--- Problem requirements ---
Give back all of the data unchanged. Keep every word as it is.

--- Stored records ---
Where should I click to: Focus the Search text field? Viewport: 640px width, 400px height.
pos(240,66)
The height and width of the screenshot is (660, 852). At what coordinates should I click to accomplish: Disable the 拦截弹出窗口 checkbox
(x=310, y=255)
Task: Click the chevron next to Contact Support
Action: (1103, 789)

--- Solution to the exercise ---
Where should I click to: Focus the Search text field? Viewport: 640px width, 400px height.
pos(240,66)
The height and width of the screenshot is (660, 852). At what coordinates should I click to accomplish: Disable the 拦截弹出窗口 checkbox
(x=310, y=255)
Task: Click the chevron next to Contact Support
Action: (1103, 789)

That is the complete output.